Belge Alıntısı.
3. İkinci Bölüm İkinci
Komisyonunca 19/9/2013 tarihinde, kabul edilebilirlik
incelemesinin Bölüm tarafından yapılmasına, dosyanın Bölüme gönderilmesine
karar verilmiştir.
4. Bölüm Başkanı tarafından 19/9/2014 tarihinde, kabul edilebilirlik ve esas
incelemesinin birlikte yapılmasına ve başvurunun bir örneğinin görüş için
Adalet Bakanlığına (Bakanlık) gönderilmesine karar verilmiştir.
5. Bakanlığın görüş yazısı, 2/12/2014 tarihinde başvurucuya tebliğ edilmiş; başvurucu,
Bakanlığın cevabına karşı beyanlarını yasal süre içinde ibraz etmemiştir.
III. OLAY VE
OLGULAR
A. Olaylar
6. Başvuru dilekçesi ve
eklerinde ifade edildiği şekliyle olaylar özetle şöyledir:
7. Başvurucu, 1/9/1968 tarihinde Emekli Sandığına tabi olarak Türk Silahlı
Kuvvetlerinde astsubay olarak göreve başlamış, bu görevinden 1/8/1984 tarihinde
istifa ederek Sosyal Sigortalar Kurumuna (SSK) tabi olarak çalışmaya başlamış
ve SSK’dan emekliye ayrılmıştır.
8. Anayasa Mahkemesi, 5/2/2009 tarihli ve E.2005/40, K. 2009/17 sayılı kararı ile
24/5/1983 tarihli ve 2829 sayılı mülga Sosyal Güvenlik Kurumlarına Tabi Olarak
Geçen Hizmetlerin Birleştirilmesi Hakkında Kanun’un 12. maddesinde yer alan “Son defa T.C. Emekli Sandığına tabi görevlerden
emekliye ayrılan ve …” ibaresini Anayasa’nın 2. ve 10. maddelerine
aykırı olduğundan bahisle iptal etmiştir.
9. Başvurucu, 14/7/2011 tarihli dilekçesiyle SGK’dan,
Emekli Sandığına tabi olarak çalıştığı dönemler için kendisine emekli
ikramiyesi ödenmesini talep etmiş, SGK Başkanlığı başvurucunun talebini
22/7/2011 tarihli yazısıyla reddetmiştir.
10. Başvurucu; Ankara 7. İdare
Mahkemesinde, reddedilen idari işlemin iptali ve bahse konu emekli
ikramiyesinin ödeme tarihindeki memur maaş katsayısı üzerinden hesaplanarak
kendisine ödenmesi istemiyle dava açmıştır.

Yapılacak İş 1. Belge alıntısında "8. Anayasa Mahkemesi, 5/2/2009" ile "bahisle iptal etmiştir." arasındaki kısmı, bu iki ifade de dahil olmak üzere kelimesi kelimesine aktar.
Yapılacak İş 2. Belge alıntısına göre başvurucu, Türk Silahlı Kuvvetlerindeki astsubaylık görevinden hangi tarihte istifa etmiştir?

Liste.

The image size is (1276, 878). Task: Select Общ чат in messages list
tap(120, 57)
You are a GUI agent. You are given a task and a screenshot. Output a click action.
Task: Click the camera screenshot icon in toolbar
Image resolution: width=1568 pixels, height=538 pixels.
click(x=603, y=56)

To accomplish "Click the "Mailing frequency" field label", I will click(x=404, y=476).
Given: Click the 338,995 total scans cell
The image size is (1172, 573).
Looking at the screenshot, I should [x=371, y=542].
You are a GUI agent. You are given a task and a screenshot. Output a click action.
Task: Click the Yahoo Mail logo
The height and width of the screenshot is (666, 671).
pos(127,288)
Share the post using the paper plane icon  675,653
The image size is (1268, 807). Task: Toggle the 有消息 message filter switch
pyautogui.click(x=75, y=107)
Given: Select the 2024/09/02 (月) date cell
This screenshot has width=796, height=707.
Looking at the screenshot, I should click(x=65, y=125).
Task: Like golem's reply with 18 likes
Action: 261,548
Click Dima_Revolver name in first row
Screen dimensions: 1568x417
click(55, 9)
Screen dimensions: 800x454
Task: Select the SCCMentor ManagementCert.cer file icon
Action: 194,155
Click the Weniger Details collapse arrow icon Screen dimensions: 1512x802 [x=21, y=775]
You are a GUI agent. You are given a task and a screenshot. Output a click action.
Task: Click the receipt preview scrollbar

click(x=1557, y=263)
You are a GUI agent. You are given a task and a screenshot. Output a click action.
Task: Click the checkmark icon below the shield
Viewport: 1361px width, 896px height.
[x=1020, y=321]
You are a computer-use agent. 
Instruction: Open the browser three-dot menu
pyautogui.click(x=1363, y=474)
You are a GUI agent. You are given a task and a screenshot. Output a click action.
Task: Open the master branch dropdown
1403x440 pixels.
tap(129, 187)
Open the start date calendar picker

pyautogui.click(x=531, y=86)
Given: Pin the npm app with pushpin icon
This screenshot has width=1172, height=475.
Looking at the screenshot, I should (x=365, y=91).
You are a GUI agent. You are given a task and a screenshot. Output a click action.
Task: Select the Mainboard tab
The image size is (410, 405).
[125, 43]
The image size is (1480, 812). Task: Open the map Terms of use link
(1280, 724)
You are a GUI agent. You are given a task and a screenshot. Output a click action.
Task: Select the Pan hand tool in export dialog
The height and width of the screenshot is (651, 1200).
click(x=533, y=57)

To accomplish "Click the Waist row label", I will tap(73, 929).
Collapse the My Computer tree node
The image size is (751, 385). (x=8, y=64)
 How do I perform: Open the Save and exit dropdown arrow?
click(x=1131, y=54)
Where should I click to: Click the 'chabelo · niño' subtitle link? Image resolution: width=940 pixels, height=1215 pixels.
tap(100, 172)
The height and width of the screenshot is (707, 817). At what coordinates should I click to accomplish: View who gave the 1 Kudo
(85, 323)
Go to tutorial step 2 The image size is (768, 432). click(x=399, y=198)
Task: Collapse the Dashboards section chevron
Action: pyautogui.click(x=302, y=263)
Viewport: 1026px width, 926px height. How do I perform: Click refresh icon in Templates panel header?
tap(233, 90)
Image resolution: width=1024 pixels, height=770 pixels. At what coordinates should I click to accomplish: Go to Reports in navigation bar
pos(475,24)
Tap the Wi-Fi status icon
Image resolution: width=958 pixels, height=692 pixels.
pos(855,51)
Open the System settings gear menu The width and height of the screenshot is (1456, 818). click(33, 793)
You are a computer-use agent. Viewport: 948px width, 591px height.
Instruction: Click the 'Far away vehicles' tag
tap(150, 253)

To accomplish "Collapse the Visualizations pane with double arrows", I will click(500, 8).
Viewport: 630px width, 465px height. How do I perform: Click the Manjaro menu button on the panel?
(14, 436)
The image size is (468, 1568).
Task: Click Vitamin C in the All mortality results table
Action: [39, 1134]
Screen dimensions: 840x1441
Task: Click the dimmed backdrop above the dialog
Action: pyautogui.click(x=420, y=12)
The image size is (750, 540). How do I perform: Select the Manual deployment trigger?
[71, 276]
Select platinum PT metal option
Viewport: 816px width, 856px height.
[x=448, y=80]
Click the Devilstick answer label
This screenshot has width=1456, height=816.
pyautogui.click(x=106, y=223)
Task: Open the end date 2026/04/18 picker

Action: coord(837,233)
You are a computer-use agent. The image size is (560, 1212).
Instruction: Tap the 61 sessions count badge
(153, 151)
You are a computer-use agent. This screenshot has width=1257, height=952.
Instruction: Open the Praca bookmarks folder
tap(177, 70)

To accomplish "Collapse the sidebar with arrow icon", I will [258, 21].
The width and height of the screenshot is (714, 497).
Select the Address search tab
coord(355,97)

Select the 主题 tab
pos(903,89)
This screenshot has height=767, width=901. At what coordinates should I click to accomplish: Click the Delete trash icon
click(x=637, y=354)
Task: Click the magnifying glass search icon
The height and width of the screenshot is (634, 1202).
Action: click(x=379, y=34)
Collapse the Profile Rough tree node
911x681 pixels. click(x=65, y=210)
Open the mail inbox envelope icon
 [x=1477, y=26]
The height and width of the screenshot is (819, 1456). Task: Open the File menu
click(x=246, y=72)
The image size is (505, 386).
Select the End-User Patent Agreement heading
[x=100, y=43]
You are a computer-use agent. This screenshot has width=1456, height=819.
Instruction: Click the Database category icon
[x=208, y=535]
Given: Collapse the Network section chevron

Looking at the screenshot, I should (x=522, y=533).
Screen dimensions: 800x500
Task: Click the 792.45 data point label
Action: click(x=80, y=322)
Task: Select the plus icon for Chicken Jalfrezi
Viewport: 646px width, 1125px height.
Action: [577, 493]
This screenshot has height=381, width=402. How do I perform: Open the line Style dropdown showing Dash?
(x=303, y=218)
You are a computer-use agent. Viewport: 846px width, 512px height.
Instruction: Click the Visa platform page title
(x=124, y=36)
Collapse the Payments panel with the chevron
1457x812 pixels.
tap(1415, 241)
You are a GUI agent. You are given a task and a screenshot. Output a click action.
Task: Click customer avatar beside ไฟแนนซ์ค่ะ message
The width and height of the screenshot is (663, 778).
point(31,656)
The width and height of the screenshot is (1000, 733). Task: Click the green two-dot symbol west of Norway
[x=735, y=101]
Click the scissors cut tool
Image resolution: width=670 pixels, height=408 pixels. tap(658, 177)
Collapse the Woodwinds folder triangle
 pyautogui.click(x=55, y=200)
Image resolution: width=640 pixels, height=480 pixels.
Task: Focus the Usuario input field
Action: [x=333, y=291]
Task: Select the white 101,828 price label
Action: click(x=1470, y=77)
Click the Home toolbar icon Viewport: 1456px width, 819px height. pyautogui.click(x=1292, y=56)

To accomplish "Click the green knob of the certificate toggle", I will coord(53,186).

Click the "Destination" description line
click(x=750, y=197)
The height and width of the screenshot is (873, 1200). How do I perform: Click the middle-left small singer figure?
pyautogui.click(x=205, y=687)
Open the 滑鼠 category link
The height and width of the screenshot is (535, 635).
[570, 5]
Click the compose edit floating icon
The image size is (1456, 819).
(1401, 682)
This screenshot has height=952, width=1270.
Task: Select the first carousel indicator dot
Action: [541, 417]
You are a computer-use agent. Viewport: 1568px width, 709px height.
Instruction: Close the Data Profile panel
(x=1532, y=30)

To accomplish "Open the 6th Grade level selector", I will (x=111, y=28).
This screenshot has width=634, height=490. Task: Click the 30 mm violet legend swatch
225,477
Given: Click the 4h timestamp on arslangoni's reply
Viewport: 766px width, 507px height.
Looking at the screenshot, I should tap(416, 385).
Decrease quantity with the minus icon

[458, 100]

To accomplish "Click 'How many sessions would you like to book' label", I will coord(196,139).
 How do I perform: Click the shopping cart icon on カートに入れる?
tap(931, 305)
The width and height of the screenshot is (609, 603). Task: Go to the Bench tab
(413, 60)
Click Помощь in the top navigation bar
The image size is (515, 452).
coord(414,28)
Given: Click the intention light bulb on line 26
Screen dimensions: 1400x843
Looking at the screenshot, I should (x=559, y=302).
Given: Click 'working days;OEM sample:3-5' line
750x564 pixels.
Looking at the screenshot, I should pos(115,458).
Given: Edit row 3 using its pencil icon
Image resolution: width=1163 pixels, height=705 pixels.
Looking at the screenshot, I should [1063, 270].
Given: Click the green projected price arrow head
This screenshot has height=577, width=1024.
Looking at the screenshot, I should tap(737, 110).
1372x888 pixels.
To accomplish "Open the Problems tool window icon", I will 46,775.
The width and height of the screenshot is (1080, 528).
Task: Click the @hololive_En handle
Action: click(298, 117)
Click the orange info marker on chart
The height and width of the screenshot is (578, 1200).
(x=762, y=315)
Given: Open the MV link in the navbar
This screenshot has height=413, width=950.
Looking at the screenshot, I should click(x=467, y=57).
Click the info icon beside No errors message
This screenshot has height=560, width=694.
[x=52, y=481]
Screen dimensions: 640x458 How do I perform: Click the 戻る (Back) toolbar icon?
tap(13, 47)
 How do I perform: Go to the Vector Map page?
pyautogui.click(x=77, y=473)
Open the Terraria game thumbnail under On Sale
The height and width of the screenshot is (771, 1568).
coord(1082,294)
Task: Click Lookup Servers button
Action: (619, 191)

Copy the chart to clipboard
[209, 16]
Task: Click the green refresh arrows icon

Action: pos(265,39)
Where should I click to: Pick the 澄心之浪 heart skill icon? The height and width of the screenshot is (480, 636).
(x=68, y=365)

Sonuç 1.
8. Anayasa Mahkemesi, 5/2/2009 tarihli ve E.2005/40, K. 2009/17 sayılı kararı ile
24/5/1983 tarihli ve 2829 sayılı mülga Sosyal Güvenlik Kurumlarına Tabi Olarak
Geçen Hizmetlerin Birleştirilmesi Hakkında Kanun’un 12. maddesinde yer alan “Son defa T.C. Emekli Sandığına tabi görevlerden
emekliye ayrılan ve …” ibaresini Anayasa’nın 2. ve 10. maddelerine
aykırı olduğundan bahisle iptal etmiştir.

Sonuç 2. 1/8/1984 tarihinde.